- **Document passage**
Segment Open

Phase Transitions of Zirconia: Machine-Learned Force Fields Beyond Density Functional Theory

TL;DR

This paper introduces a machine learning approach that combines active learning and $\Delta$-learning to create force fields for zirconia that surpass DFT accuracy by efficiently incorporating RPA calculations.

Contribution

The authors develop a novel MLFF generation method that integrates on-the-fly learning with RPA corrections, enabling high-accuracy simulations beyond DFT at reduced computational cost.

Findings

Successfully reproduces high-level quantum calculations for zirconia

Efficiently models phase transitions of zirconia

Reduces computational cost of RPA-based force fields

Abstract

We present an approach to generate machine-learned force fields (MLFF) with beyond density functional theory (DFT) accuracy. Our approach combines on-the-fly active learning and $\Delta$-machine learning in order to generate an MLFF for zirconia based on the random phase approximation (RPA). Specifically, an MLFF trained on-the-fly during DFT based molecular dynamics simulations is corrected by another MLFF that is trained on the differences between RPA and DFT calculated energies, forces and stress tensors. Thanks to the relatively smooth nature of the differences, the expensive RPA calculations are performed only on a small number of representative structures of small unit cells. These structures are determined by a singular value decomposition rank compression of the kernel matrix with low spatial resolution. This dramatically reduces the computational cost and allows us to generate an MLFF fully capable of reproducing high-level quantum-mechanical calculations beyond DFT. We carefully validate our approach and demonstrate its success in studying the phase transitions of zirconia.

Segment Closed

- **Try it**
Answer these questions about the zirconia force-field text above.
1. Which two learning methods does the approach combine to build the force fields?
2. On what data is the correcting machine-learned force field trained?
3. How are the representative structures for the RPA calculations chosen?

- **Data under study**
Segment Open

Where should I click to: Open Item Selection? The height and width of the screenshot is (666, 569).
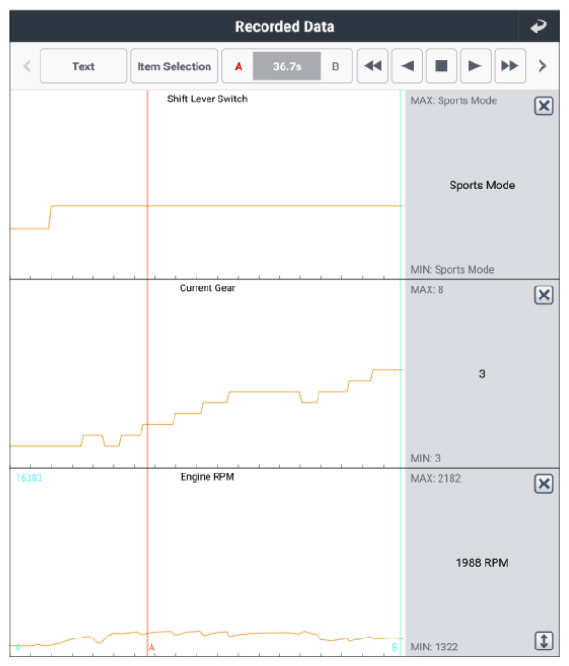tap(174, 66)
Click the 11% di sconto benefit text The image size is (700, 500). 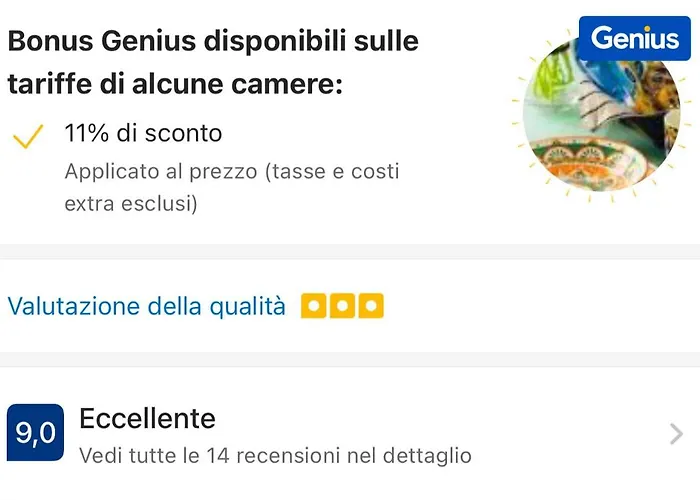(x=143, y=133)
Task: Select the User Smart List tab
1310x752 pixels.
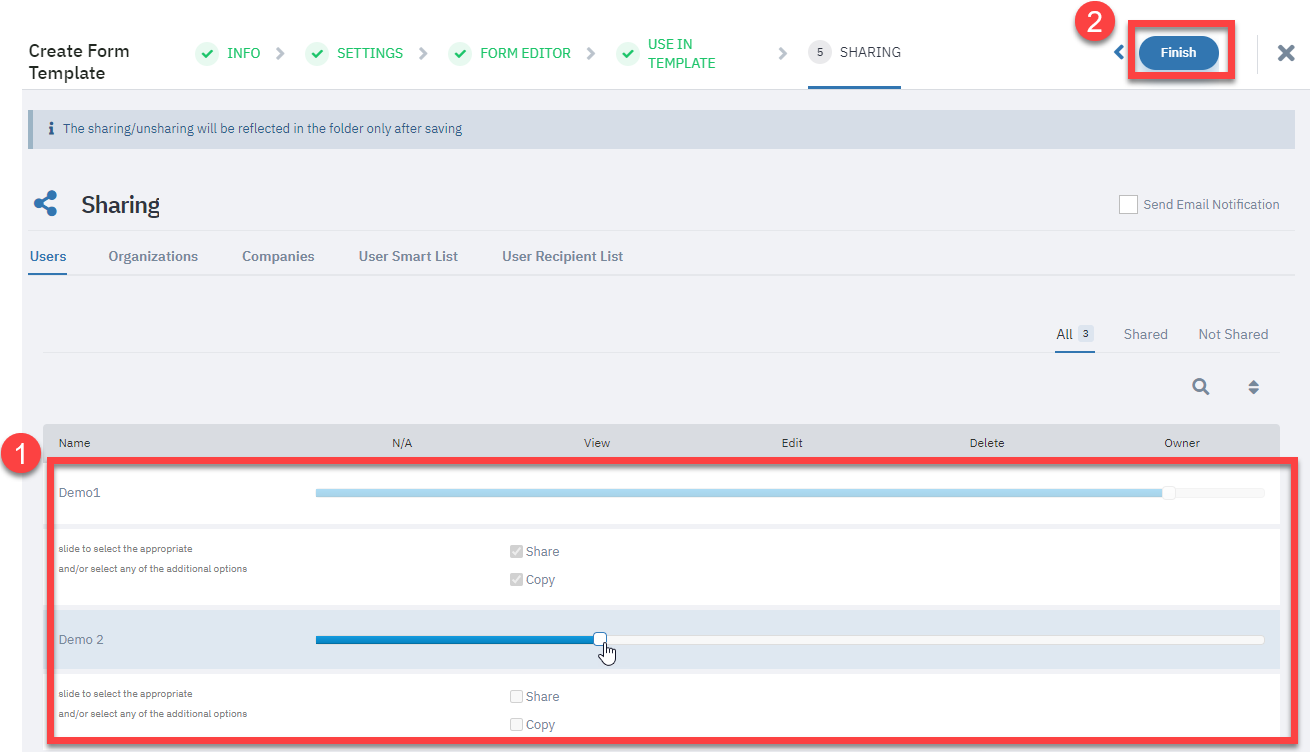Action: [408, 256]
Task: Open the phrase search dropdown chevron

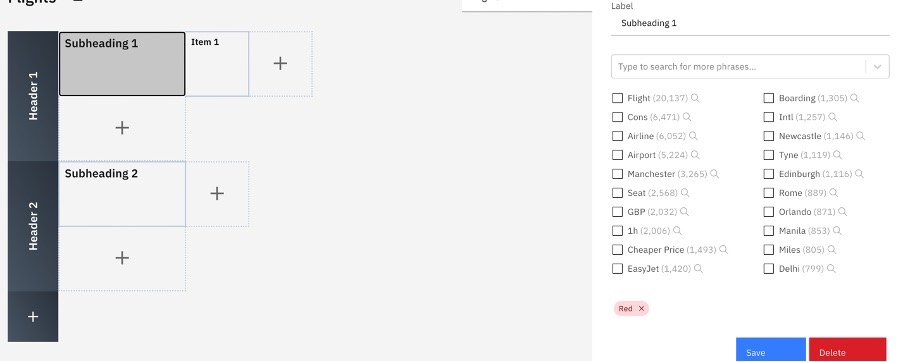Action: point(877,67)
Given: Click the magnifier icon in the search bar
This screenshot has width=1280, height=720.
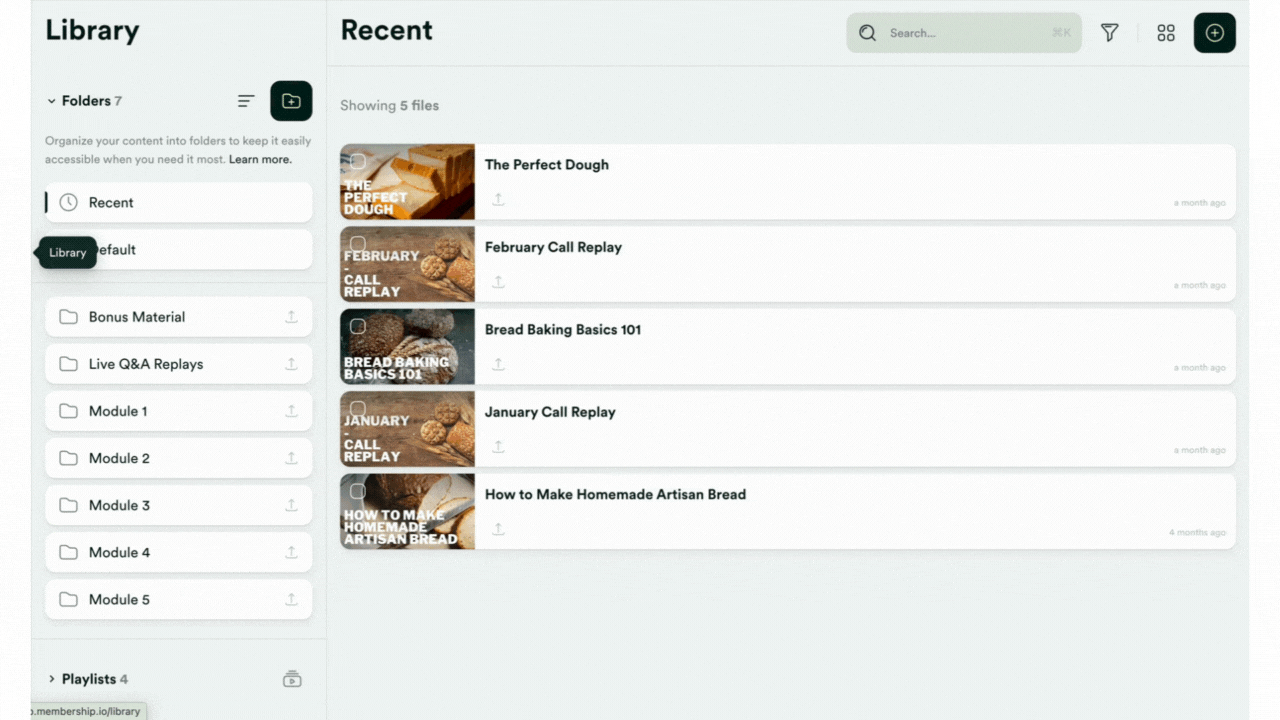Looking at the screenshot, I should click(x=867, y=32).
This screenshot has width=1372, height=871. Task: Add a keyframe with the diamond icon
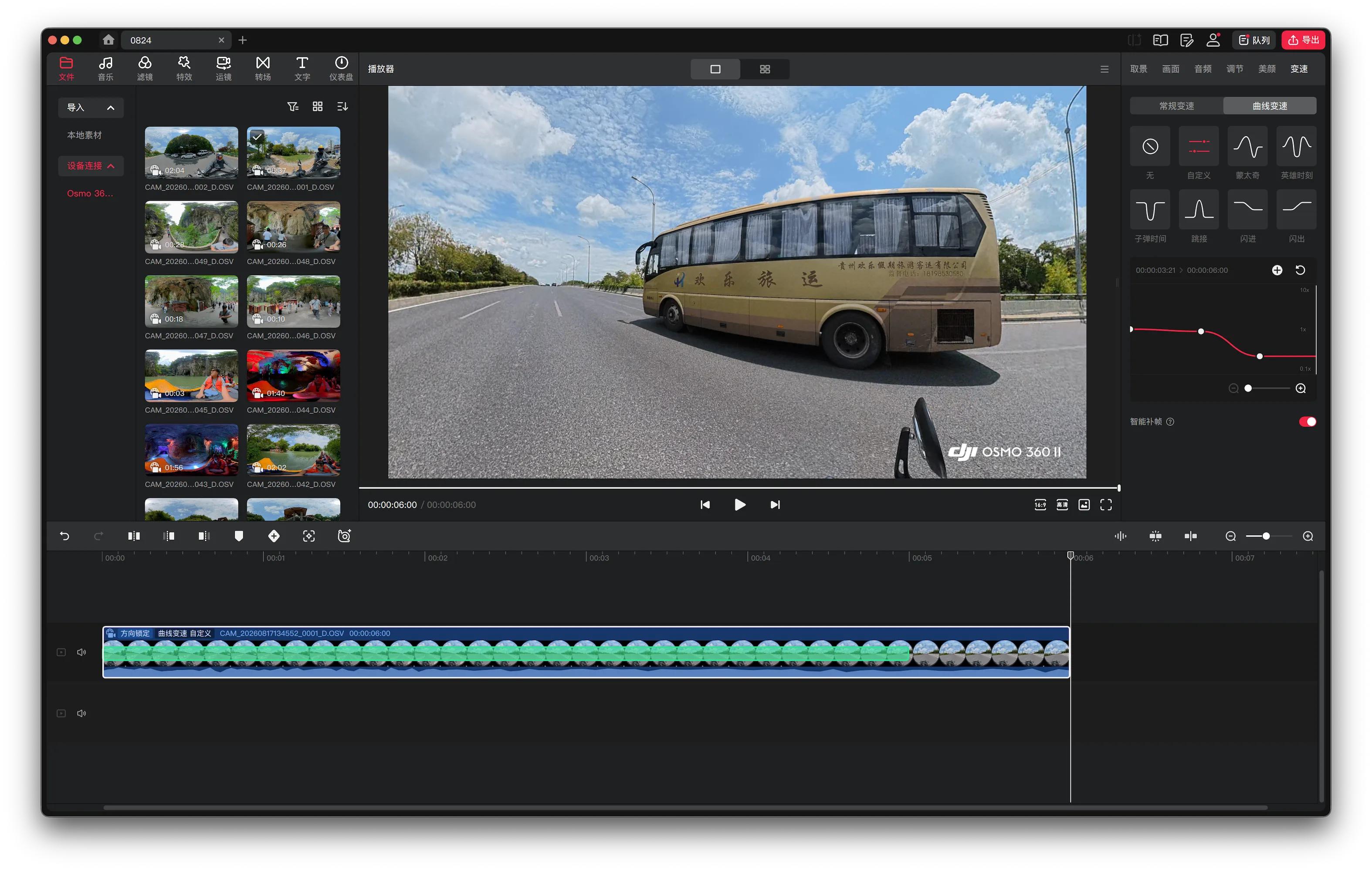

Segment Closed

- **Result for this exercise**
1. On-the-fly active learning and Δ-machine learning.
2. The differences between RPA and DFT calculated energies, forces and stress tensors.
3. By a singular value decomposition rank compression of the kernel matrix with low spatial resolution.